- Work required -
Below are lines of data; restate word for word those running from the line containing "1536x854 pixels." to the line containing "You are a computer-use agent. Viewport: 832px", inclusive, and no others.

-------- Material provided --------

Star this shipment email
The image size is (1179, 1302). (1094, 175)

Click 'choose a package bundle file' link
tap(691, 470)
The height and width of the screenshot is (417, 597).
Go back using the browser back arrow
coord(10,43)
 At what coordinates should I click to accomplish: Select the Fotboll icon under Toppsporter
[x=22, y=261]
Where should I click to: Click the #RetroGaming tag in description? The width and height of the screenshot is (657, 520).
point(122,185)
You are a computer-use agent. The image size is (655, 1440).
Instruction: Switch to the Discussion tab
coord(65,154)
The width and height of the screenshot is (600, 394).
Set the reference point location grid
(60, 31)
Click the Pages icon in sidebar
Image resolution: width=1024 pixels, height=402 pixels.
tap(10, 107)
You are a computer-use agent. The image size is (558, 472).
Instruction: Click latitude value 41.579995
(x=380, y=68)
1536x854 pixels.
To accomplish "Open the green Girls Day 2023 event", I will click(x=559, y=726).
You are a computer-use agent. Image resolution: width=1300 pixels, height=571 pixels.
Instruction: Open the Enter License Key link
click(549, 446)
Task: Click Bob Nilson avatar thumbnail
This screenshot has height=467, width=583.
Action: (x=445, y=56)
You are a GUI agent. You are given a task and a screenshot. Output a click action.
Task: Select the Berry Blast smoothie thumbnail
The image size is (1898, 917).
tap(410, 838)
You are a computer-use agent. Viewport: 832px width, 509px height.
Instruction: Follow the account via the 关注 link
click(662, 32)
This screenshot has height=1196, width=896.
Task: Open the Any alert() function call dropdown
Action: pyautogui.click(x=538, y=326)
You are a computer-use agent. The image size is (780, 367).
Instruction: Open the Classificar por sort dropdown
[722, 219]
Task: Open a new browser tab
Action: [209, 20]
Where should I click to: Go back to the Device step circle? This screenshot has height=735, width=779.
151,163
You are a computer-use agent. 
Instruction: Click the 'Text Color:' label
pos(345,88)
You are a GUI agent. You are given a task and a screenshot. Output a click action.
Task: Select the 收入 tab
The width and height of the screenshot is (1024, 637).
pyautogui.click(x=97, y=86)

--------

- Expected output -
1536x854 pixels.
To accomplish "Open the green Girls Day 2023 event", I will click(x=559, y=726).
You are a computer-use agent. Image resolution: width=1300 pixels, height=571 pixels.
Instruction: Open the Enter License Key link
click(549, 446)
Task: Click Bob Nilson avatar thumbnail
This screenshot has height=467, width=583.
Action: (x=445, y=56)
You are a GUI agent. You are given a task and a screenshot. Output a click action.
Task: Select the Berry Blast smoothie thumbnail
The image size is (1898, 917).
tap(410, 838)
You are a computer-use agent. Viewport: 832px width, 509px height.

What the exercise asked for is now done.